### EXERCISE INSTRUCTIONS
Print exactly the first lines of the records. Stop after the line containing "Task: Choose the 1000 ml volume option", and leave every picture out.

Saved data entries

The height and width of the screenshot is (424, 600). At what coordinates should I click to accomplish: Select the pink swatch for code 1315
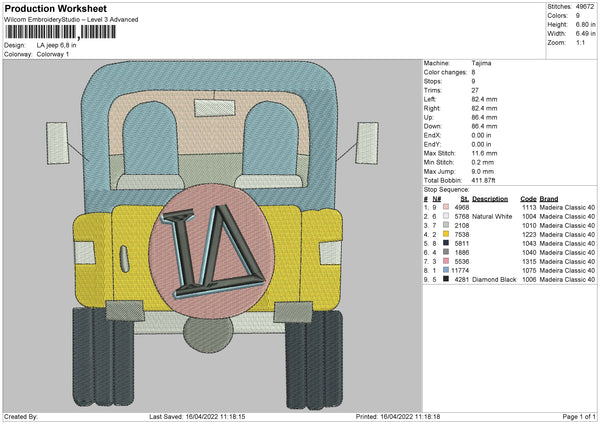point(445,261)
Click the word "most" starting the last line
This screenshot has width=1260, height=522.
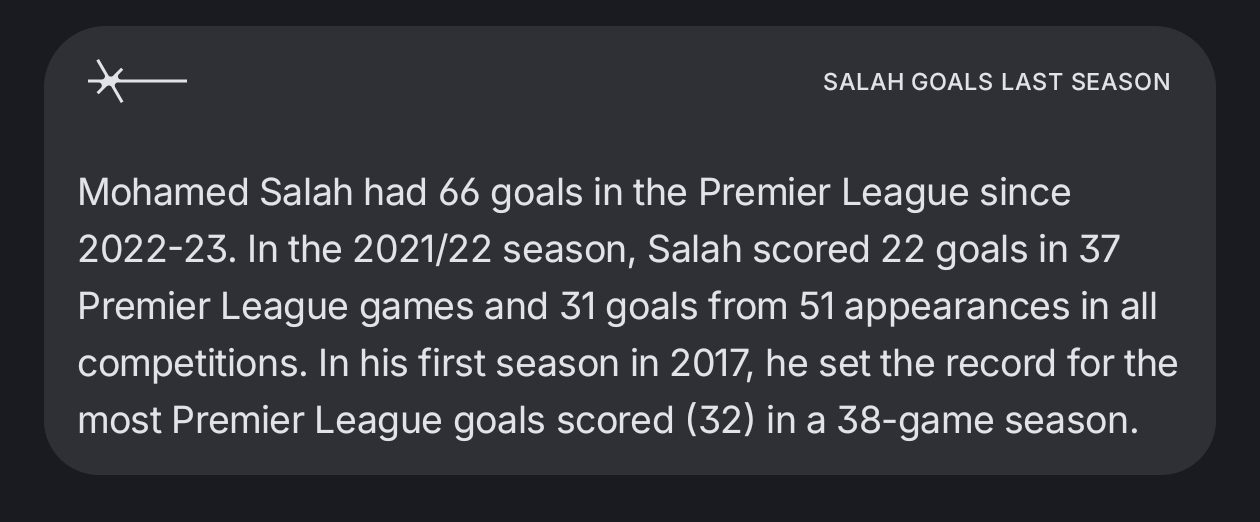coord(120,421)
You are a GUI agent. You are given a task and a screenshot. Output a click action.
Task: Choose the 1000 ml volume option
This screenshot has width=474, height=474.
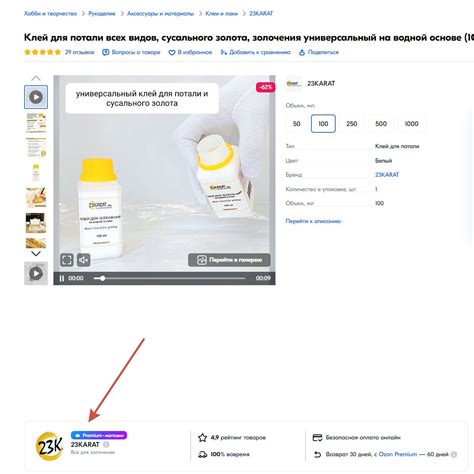point(411,124)
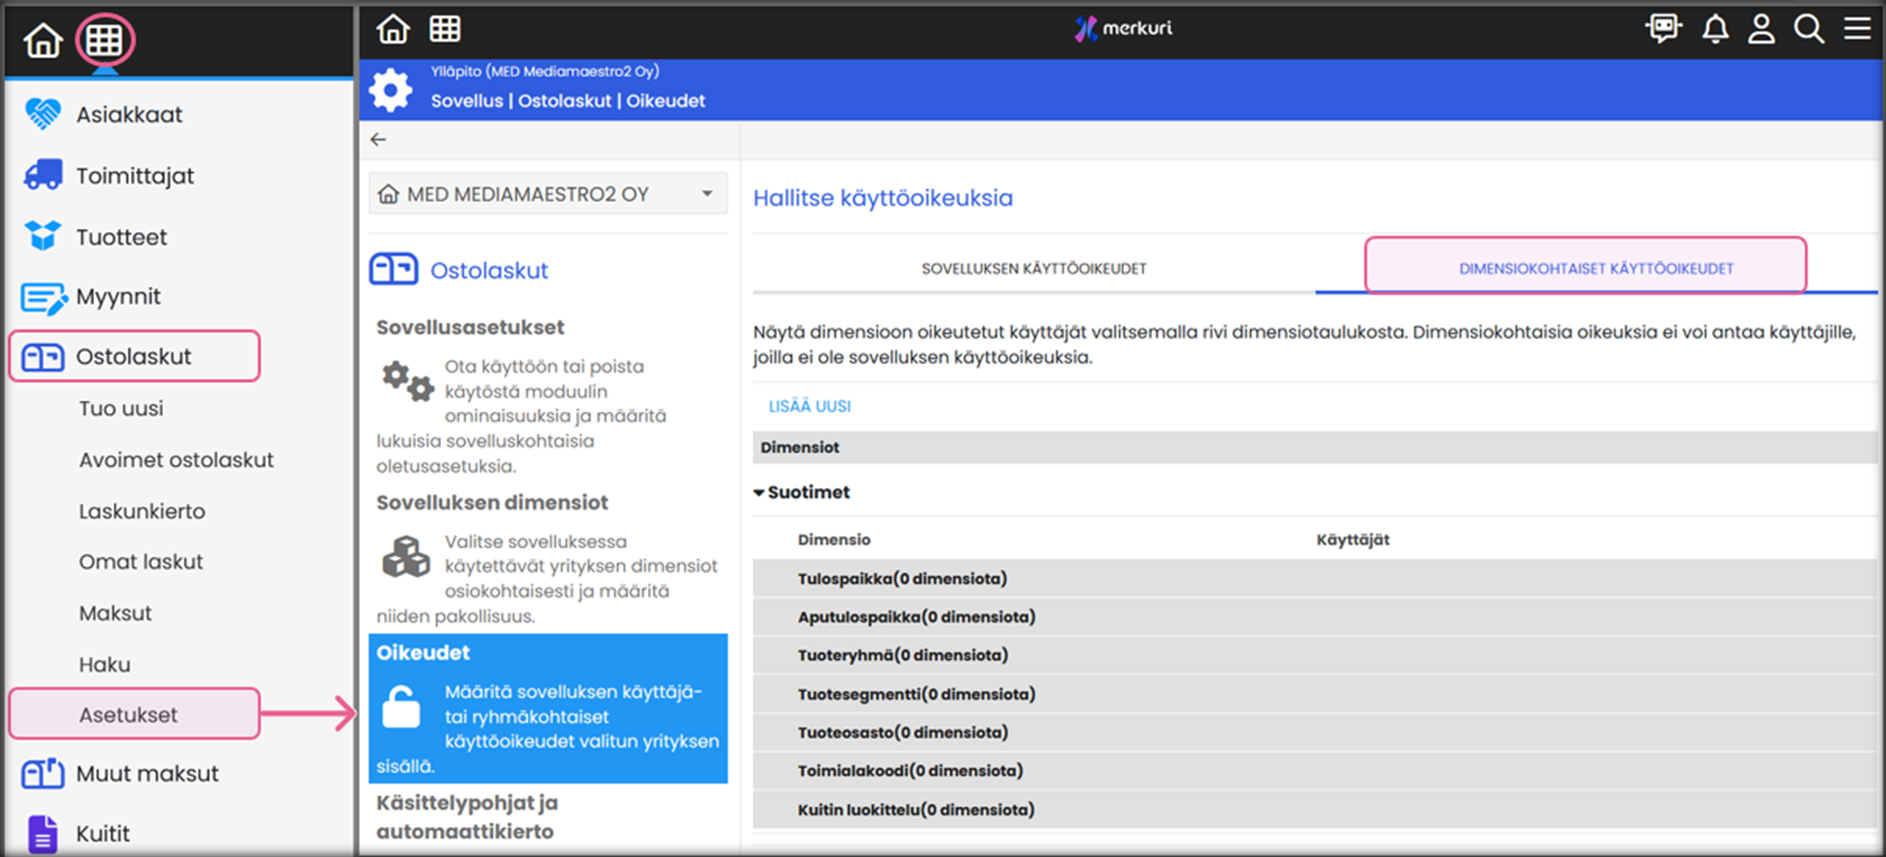Screen dimensions: 1886x857
Task: Open Sovelluksen dimensiot settings
Action: pos(491,503)
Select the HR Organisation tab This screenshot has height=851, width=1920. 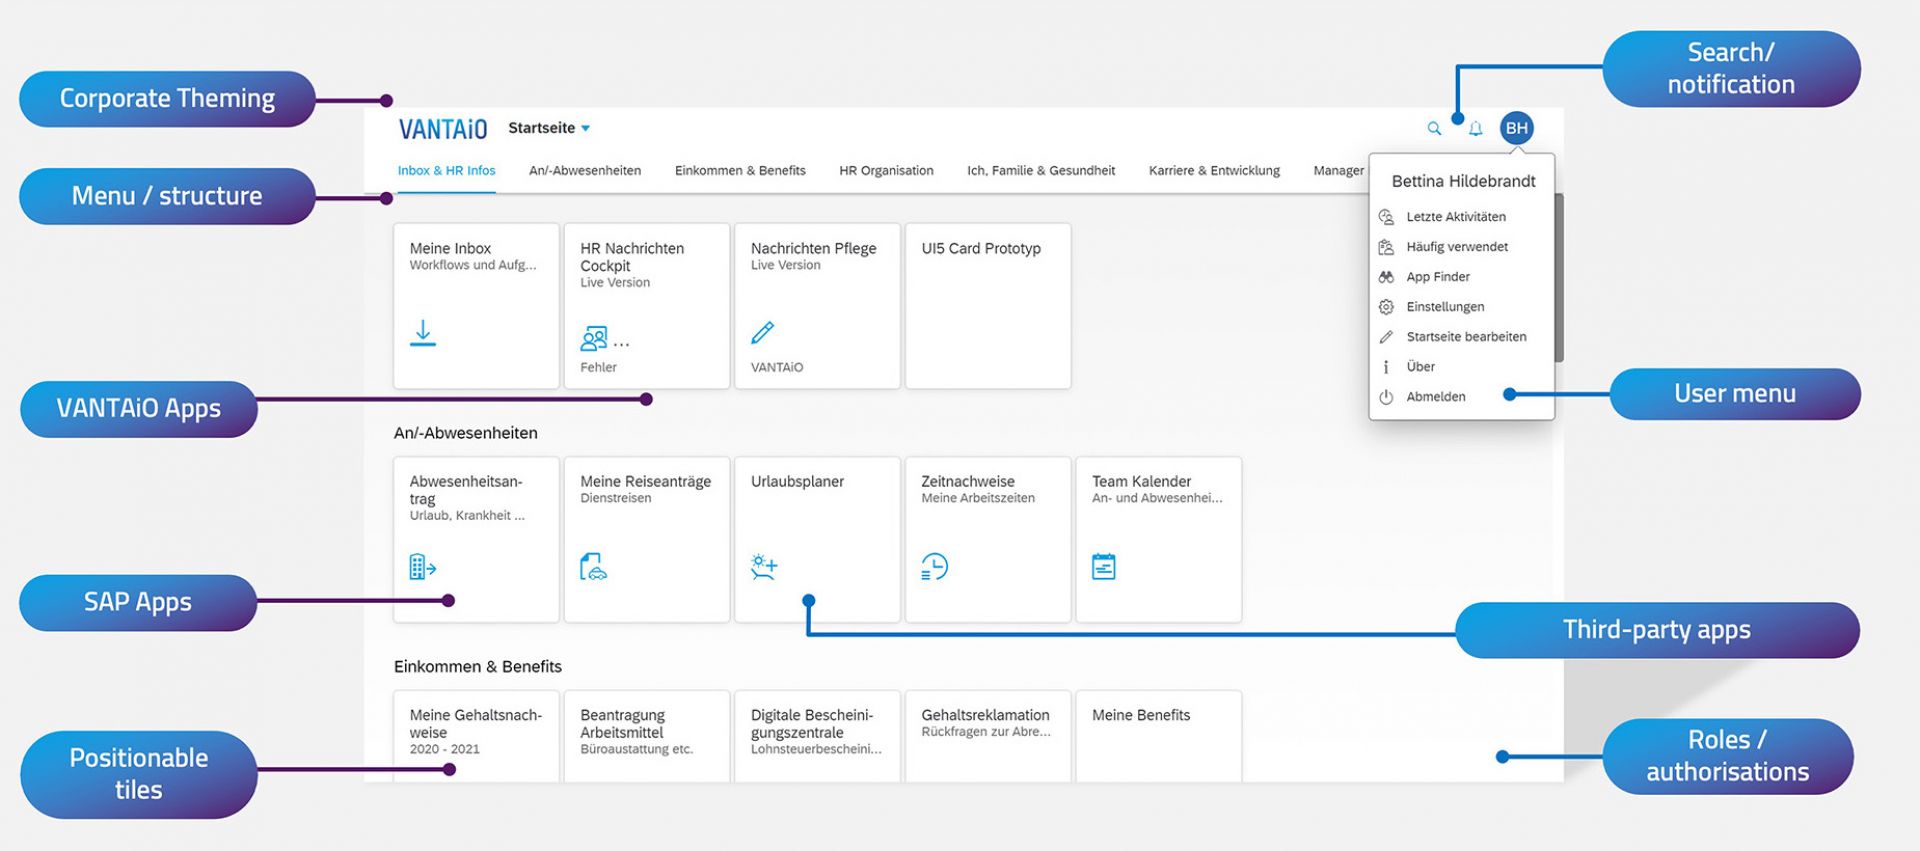tap(886, 171)
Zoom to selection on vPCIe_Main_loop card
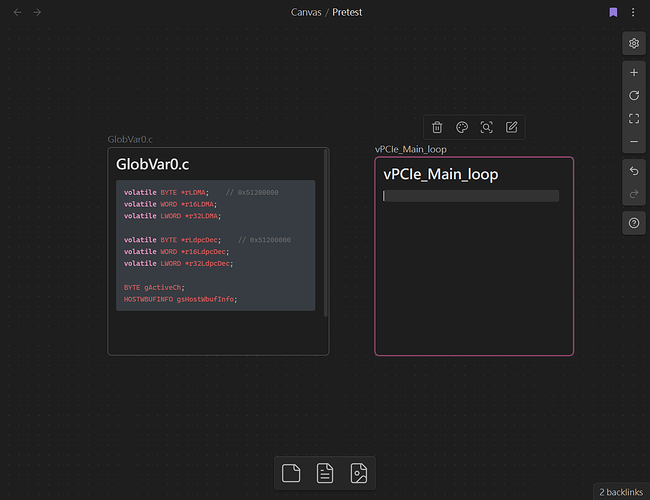The width and height of the screenshot is (650, 500). tap(487, 127)
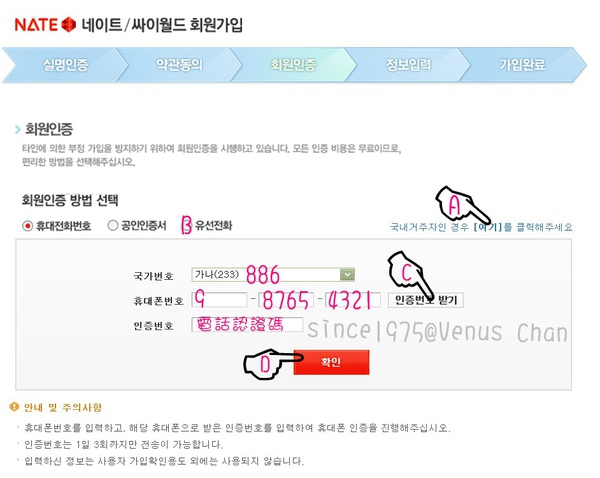Click the arrow icon beside 회원인증 heading
The width and height of the screenshot is (600, 478).
coord(17,130)
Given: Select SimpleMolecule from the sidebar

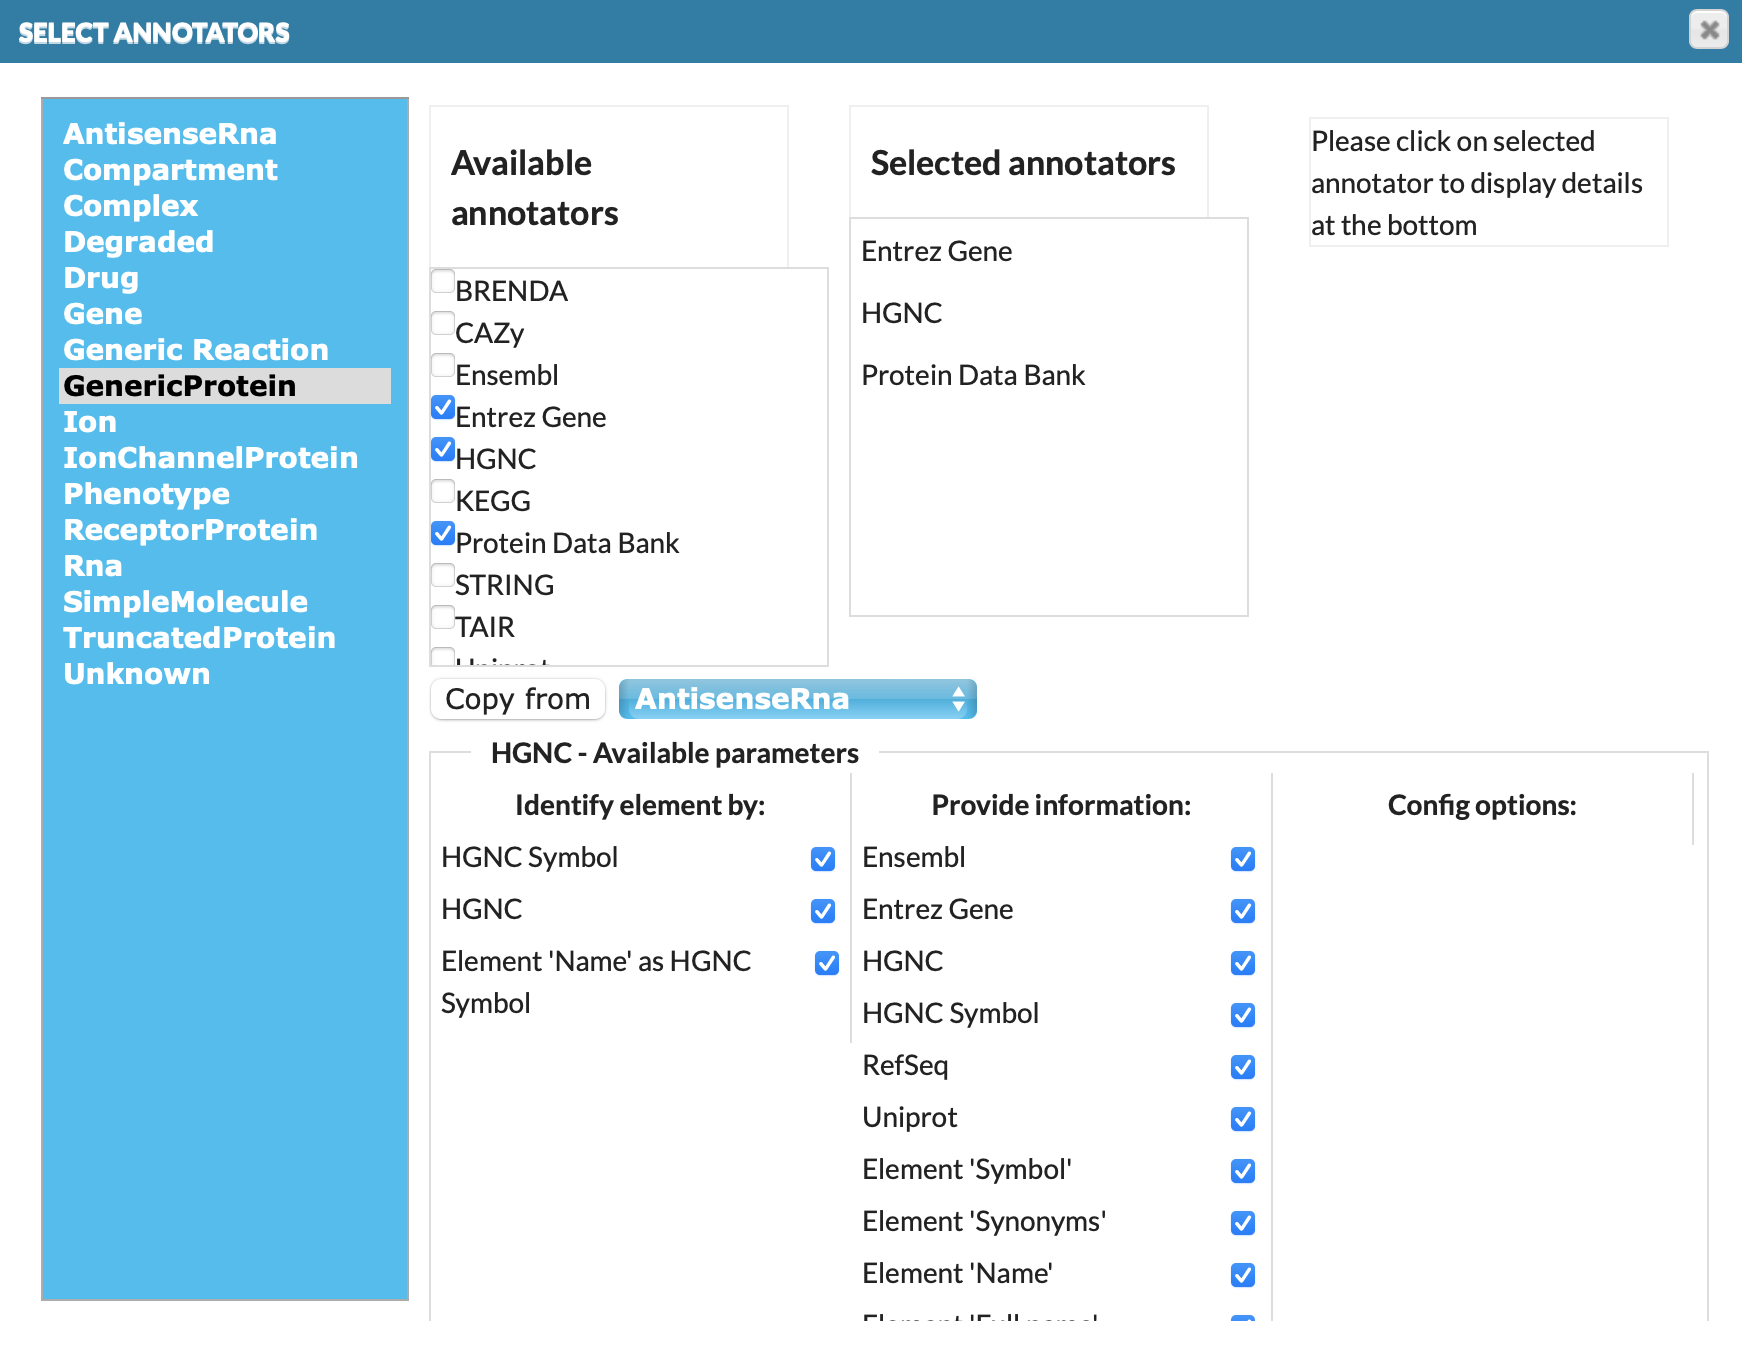Looking at the screenshot, I should [185, 602].
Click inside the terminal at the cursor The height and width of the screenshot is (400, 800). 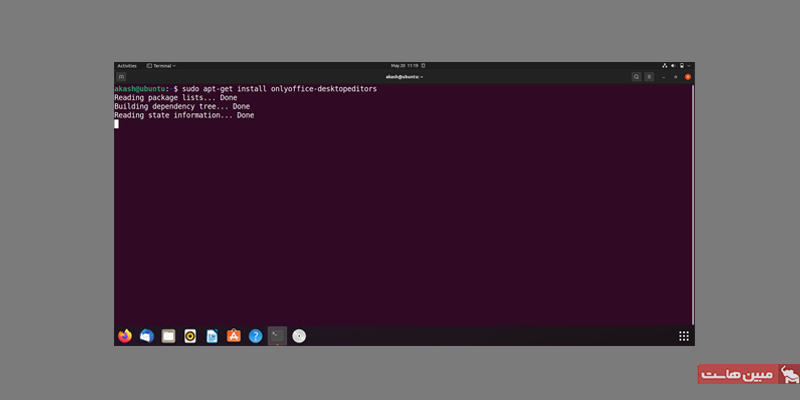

### TASK OUTPUT
The height and width of the screenshot is (424, 600). At what coordinates should I click to accomplish: Select the pink swatch for code 1315
point(445,261)
Click the word "most" starting the last line
This screenshot has width=1260, height=522.
coord(120,421)
You are a GUI agent. You are given a task and a screenshot. Output a click action.
Task: Choose the 1000 ml volume option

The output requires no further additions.